Netgear FVS 336G and Static IP Addresses (Block)

[AdiNetworkBuilder]

Hi,
I have a Netgear's FVS 336G and my ISP (AT&T) has given me a block of IP addresses - a so called 8 Block.

So for example, the IP Block looks something like this:

65.37.125.10 - (Reserved for Subnet Routing)
65.37.125.11 - (Reserved for Default Gateway)
65.37.125.12 - Available
65.37.125.13 - Available
65.37.125.14 - Available
65.37.125.15 - Available
65.37.125.16 - Available
65.37.125.17 - (Reserved for Subnet Broadcast)
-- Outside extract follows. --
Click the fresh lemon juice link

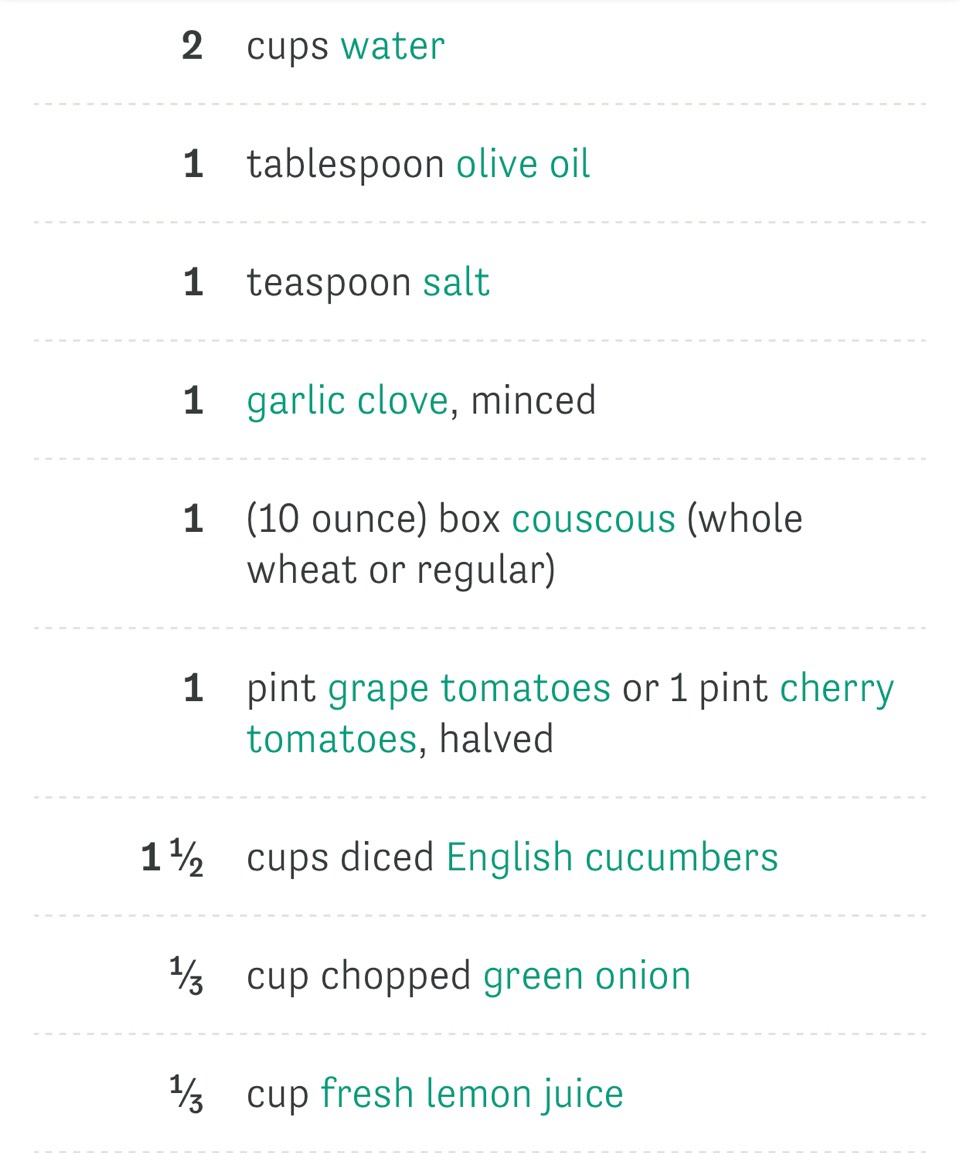471,1094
I would like to accomplish the following:

65.37.125.12 - Web server
65.37.125.13 - Report Server (database)
65.37.125.14 - Mail Server
65.37.125.15 - FTP
65.37.125.16 - CRM or something like that

The DSL modem I have from AT&T is Motorola 2210 and is connected via ethernet cable to the FVS 336G. This modem cannot map these IP addresses and I was told by AT&T support that I would have to do that in my equipment (FVS 336G). How do I go about this?

I would appreciate any help/pointers with this.
Adi

 

[thiggins]

AT&T is correct. See page 4-13 of the FVS336G User Manual (Section name is "LAN WAN Inbound Rule: Setting Up One-to-One NAT Mapping")

 

[YeOldeStonecat]

How many physical servers are these services spread out across?
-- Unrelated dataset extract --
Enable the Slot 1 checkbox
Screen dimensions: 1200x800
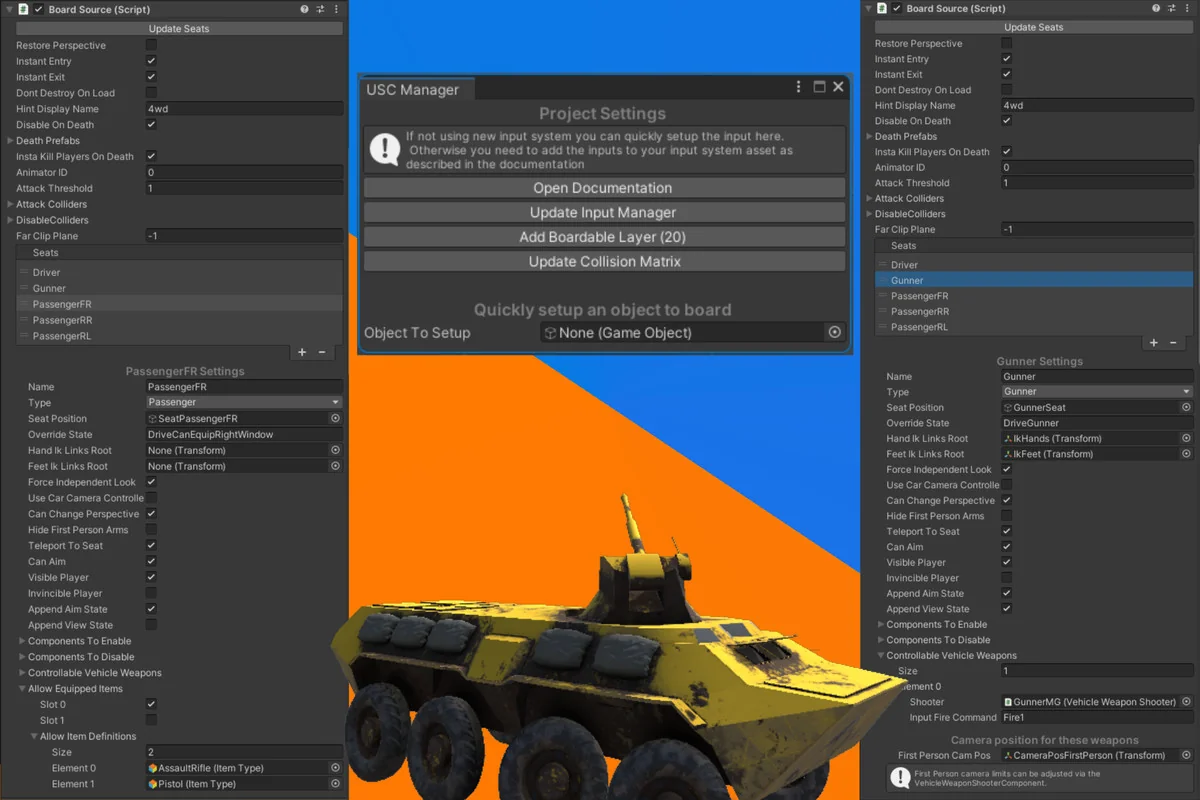point(151,720)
You can just use a single IP address..and open/forward the necessary ports to the LAN IP address of your server(s). I'd open/forward only the bare minimum of ports necessary for your services to become available on the wild side. Instead of directly hanging your servers on the internet wide open with public IP addresses.
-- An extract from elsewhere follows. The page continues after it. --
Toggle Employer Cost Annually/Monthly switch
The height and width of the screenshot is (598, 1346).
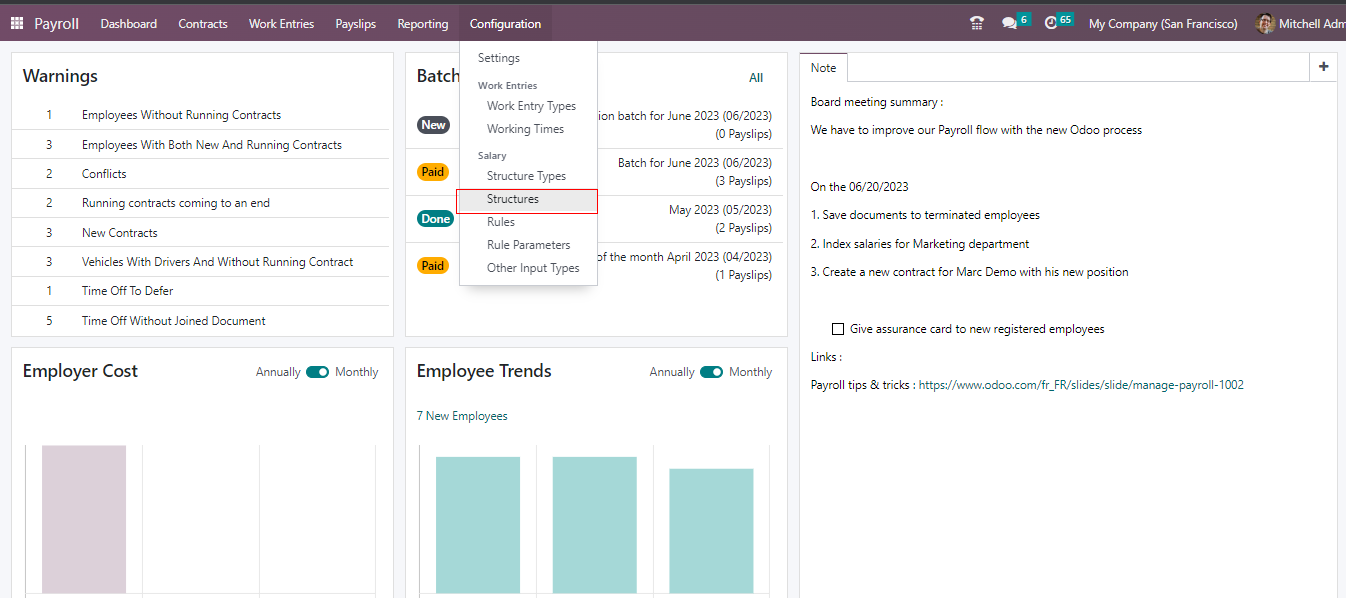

However, for security purposes, having a web server on the same network as your LAN is risk..I'd want that server segregated/separated from the office network.

 

[thiggins]

Ohh, crap. Good catch YeOlde. Only need multi-NAT for multiple servers on the same port.

I gotta read more carefully! Thanks for the backup!

 

[AdiNetworkBuilder]

thiggins/YeOlde,
Thank you for quick replies. I created inbound rule for the web server (65.37.125.12) and mapped it to a LAN IP 192.168.1.12. The inbound service name is HTTP so I am assuming that only port 80 will be open on this machine.

As far as the physical servers go, I have:
1 Web server
1 Server running VMWare Server with the following virtual machines:
* CRM
* Database Server
* Report Server

1 Server (Mail & FTP)
7 Workstations

I do not think FVS 336G has VLAN functionality. Do I need a switch to segregate web server from the rest of my office network?

Thanks again.
Adi

 

[YeOldeStonecat]

I have not worked with that particular DSL modem...but on some of the multiple IP broadband modems I have worked with....here are 2x approaches that would work for you.

Modem==>Switch
From the switch...an uplink to your primary router for your main network..taking the first public IP address on the WAN interface.
Also from the switch...either your web server..itself taking the 2nd public IP address...or better....another router/firewall which takes the 2nd public IP address..and then behind that, your web server. So your web server is isolated on another network in this manner.

Or...Modem==>Primary router taking first public IP address==>Managed switch that does port based VLANs. VLAN1 for your main network, and VLAN2 for your web server. This way anything that breaks into your web server cannot shoot across to your primary network.

I do not think FVS 336G has VLAN functionality. Do I need a switch to segregate web server from the rest of my office network?

 

[AdiNetworkBuilder]

Thanks again. I will try that. I was looking into getting a smart switch and started reading some of the reviews here. Even though FVS 336G is a decent piece of equipment I am leaning towards Linksys smart switch rather than another Netgear. Nothing against Netgear. My reasoning is that if we were to grow and eventually replace some of our equipment with Cisco then we could get some credit for the old equipment.

Again, thank you for your advice.
Adi

 

[YeOldeStonecat]

Since you're looking at managed switches, consider HP ProCurve models. Barely a hair more expensive than the Linksys SRW series....yet they come with a lifetime warranty. I have quite a few of the Procurve 1800 models out there with clients...install them...and forget about them...and they're consistently problem free.

 

[AdiNetworkBuilder]

Thanks for the tip! I never would have thought about looking into HP. Normally printers and laptops are the first thing that comes to my mind when I think of HP. Very interesting, thanks again.